Shared Hope International currently supports Villages of Hope in India, Jamaica and Nepal, where women and children victimized by sex trafficking can live without time limits. These restorative shelters have a holistic approach to recovery, including providing healthcare, counseling, and educational and job skills training. Shared Hope also partners with seven U.S. shelter and service providers operating in Florida, Maryland, Minnesota, Missouri, North Carolina, Ohio, and Pennsylvania, which provide services such as street outreach programs, counseling, and restoration homes.

Justice-Oriented Projects 
The Protected Innocence Challenge was developed in 2011 to inspire and equip advocates and bring accountability to states. This comprehensive legal analysis provides an annual Report Card on the sufficiency of state child sex trafficking laws and recommendations for improvement. Under the Challenge, every state receives a Report Card that grades the state on 41 key legislative components that must be addressed in the state's laws in order to effectively respond to the crime of domestic minor sex trafficking. In addition, each state receives a complete analysis of this 41-component review and practical recommendations for improvement. Shared Hope operates a Legislative Action Center  to encourage individuals to advocate for improvements in public justice systems by contacting policy leaders and media outlets about sex trafficking laws in their state.

Shared Hope launched the Demanding Justice Project in 2013 to study the criminal justice outcomes of buyers of sex acts with minors. The report and corresponding website, www.demandingjustice.org, elevate the visibility of those who purchase sex with minors and call for strong enforcement of anti-demand laws.
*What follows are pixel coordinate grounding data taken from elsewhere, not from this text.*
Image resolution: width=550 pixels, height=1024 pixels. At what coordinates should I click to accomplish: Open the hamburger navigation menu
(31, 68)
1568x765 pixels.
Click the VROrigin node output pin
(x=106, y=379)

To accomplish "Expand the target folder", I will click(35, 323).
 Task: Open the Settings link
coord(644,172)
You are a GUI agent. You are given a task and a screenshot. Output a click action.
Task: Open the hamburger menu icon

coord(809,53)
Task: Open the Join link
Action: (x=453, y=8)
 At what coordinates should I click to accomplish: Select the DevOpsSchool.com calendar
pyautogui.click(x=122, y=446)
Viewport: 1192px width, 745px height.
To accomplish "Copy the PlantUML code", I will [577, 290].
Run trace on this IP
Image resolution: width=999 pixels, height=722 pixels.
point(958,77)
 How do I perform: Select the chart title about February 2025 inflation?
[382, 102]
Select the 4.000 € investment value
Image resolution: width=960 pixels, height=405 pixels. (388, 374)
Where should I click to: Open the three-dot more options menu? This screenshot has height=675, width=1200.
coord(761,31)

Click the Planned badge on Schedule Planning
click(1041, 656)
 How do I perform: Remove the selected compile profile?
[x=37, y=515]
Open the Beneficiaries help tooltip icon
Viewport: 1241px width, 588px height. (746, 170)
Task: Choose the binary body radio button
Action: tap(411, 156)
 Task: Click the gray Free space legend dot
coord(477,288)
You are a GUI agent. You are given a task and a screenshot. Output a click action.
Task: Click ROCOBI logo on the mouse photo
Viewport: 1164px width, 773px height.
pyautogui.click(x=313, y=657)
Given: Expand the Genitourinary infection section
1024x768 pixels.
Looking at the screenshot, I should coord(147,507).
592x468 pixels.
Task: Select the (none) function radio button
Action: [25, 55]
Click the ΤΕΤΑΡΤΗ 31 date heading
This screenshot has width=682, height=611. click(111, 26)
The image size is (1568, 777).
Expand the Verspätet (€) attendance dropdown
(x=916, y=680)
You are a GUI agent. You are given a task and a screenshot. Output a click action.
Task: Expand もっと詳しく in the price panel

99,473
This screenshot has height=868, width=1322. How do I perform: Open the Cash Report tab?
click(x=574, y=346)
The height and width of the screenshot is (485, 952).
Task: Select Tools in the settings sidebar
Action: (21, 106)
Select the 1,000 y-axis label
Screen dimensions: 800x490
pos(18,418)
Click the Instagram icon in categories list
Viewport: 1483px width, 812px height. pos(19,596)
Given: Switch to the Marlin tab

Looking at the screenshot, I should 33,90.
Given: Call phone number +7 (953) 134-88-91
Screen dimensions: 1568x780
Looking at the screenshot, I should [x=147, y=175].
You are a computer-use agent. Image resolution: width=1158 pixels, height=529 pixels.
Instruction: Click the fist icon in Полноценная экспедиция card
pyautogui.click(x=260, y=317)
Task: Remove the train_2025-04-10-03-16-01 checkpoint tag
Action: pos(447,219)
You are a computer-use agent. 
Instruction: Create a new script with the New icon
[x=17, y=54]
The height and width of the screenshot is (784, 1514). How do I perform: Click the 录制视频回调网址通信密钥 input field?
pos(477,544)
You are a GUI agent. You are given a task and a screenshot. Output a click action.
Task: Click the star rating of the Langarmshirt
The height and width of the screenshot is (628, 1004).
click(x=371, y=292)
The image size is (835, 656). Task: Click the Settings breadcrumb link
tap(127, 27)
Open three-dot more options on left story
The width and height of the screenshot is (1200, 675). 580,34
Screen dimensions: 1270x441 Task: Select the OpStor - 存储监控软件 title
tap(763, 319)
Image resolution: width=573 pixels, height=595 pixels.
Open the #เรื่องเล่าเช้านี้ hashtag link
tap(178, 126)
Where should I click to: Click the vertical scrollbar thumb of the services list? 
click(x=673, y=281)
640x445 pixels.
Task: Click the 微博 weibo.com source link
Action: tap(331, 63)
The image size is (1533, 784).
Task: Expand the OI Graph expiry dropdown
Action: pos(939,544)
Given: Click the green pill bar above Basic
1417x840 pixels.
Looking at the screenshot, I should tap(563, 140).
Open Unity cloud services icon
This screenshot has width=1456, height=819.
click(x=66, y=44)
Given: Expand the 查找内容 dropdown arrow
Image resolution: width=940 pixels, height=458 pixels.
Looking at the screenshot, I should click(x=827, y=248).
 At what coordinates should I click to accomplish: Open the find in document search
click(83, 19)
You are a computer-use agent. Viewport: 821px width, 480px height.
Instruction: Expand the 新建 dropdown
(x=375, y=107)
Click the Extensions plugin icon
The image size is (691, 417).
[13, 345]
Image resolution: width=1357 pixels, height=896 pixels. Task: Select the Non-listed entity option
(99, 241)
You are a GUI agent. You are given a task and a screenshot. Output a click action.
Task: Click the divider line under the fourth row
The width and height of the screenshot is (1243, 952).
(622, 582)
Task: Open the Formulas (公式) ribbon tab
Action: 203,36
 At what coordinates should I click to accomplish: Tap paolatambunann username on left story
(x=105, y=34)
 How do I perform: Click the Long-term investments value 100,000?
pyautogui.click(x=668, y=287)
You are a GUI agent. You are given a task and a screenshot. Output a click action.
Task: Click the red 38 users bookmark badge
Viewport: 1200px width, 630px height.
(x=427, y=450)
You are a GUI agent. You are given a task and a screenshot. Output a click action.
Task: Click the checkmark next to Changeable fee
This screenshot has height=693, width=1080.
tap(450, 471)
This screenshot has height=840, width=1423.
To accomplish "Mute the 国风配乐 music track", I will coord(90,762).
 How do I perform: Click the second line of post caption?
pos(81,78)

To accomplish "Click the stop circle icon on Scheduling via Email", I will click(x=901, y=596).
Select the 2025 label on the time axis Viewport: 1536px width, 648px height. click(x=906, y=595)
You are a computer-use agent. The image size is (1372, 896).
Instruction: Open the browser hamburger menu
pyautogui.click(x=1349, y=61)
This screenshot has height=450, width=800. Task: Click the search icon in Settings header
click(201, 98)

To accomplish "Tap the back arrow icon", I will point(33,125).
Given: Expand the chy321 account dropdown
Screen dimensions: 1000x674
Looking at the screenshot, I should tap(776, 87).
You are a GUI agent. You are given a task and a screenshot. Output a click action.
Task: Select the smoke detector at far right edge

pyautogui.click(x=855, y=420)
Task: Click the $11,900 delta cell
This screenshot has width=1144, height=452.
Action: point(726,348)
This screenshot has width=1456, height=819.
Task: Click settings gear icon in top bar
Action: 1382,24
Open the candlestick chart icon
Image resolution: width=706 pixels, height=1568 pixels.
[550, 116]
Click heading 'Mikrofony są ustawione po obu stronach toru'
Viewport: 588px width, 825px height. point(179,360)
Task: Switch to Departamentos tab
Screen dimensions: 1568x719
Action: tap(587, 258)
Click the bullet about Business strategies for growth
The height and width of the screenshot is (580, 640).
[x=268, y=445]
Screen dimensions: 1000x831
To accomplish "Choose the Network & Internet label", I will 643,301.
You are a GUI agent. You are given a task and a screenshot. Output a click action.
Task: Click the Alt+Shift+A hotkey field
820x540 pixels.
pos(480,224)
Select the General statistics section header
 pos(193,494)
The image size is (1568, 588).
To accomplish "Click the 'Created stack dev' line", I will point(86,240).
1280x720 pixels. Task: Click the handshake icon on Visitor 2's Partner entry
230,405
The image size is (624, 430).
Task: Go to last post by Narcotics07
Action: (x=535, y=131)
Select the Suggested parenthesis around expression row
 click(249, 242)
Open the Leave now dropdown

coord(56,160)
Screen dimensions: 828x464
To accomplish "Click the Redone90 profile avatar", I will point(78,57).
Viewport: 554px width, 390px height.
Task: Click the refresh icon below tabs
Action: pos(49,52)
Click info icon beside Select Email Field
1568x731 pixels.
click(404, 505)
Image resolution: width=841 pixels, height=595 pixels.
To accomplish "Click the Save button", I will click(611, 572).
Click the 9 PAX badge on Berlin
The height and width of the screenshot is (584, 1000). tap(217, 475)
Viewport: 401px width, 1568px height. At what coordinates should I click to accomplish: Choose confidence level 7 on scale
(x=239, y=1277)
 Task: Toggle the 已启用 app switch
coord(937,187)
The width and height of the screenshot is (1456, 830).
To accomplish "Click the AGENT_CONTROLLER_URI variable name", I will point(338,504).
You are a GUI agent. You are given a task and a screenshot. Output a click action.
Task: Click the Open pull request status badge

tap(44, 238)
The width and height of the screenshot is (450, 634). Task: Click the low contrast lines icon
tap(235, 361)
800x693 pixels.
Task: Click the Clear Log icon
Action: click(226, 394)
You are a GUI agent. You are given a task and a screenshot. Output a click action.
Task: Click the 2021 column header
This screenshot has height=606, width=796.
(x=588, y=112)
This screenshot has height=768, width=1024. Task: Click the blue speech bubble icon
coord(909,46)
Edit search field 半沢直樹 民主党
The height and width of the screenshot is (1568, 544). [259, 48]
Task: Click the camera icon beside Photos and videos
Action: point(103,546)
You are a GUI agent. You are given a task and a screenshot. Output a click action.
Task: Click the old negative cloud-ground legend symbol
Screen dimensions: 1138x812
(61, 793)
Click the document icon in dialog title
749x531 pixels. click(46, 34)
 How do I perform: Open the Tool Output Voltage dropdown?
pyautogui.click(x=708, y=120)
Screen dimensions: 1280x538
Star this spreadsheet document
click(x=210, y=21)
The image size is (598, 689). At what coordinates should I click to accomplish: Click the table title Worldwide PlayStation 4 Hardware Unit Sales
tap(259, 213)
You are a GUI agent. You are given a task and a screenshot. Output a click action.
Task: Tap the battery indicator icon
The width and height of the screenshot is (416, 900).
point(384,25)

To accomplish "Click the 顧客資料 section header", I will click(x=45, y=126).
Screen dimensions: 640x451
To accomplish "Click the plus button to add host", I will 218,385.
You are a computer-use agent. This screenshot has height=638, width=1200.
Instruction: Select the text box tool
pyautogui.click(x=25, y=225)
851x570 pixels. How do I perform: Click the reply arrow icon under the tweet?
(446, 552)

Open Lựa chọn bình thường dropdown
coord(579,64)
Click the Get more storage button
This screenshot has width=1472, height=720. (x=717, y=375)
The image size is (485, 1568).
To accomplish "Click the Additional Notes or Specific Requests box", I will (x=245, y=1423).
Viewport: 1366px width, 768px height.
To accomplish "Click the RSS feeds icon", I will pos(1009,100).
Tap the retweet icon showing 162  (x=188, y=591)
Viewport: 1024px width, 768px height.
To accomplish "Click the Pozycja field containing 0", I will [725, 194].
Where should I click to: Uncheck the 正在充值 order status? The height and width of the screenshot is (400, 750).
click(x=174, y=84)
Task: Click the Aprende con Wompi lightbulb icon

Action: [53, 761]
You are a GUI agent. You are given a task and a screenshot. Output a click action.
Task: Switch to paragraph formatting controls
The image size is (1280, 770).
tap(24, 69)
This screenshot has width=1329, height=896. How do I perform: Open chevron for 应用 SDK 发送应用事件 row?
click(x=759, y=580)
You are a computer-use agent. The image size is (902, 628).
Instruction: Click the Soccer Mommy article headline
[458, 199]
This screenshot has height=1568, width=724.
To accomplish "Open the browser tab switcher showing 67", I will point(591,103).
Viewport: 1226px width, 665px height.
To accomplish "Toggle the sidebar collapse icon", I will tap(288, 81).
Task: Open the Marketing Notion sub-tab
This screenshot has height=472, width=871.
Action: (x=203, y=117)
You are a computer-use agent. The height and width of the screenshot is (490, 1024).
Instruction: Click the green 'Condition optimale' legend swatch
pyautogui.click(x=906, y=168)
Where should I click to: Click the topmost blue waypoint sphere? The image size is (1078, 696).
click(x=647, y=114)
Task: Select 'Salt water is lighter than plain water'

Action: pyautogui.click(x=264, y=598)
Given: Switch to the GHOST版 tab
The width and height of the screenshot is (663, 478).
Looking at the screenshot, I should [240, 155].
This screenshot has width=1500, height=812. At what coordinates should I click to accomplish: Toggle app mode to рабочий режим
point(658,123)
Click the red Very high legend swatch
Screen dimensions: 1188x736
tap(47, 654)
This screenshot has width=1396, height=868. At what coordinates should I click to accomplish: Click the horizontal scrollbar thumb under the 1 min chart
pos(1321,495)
JuST Response is a project of the National Restoration Initiative and the Protected Innocence Challenge that brings together Shared Hope's research on services for domestic minor sex trafficking victims with its analysis of state statutory protective responses. By merging research on implementation and policy analysis, JuST Response seeks to broaden the research in this emerging area to inform legislative efforts and the implementation of existing responses to child sex trafficking victims.

Shared Hope International supported the Justice for Victims of Trafficking Act of 2013 (H.R. 3530; 113th Congress), a bill that would authorize the appropriation of $25 million annually over the 2015-2019 period for the United States Department of Justice (DOJ) to provide grants to states and other recipients aimed at improving the enforcement of laws against human trafficking and to assist victims of such crimes. Shared Hope International referred to the bill as "crucial legislation" in a letter they wrote for citizens to send to their representatives. In the letter, they argued that the bill "clarifies current law and codifies court decisions that the conduct of buyers who “solicit” and “patronize” commercial sex with a child are committing the crime of sex trafficking. Buyers of sex acts with children fuel the sex trafficking markets; without demand, traffickers will lose their profits and countless children will be spared the horrors of sexual exploitation." The organization also supported the bill for enabling state and local law enforcement to get wiretaps in state court for cases related to sex trafficking and improved on reporting systems.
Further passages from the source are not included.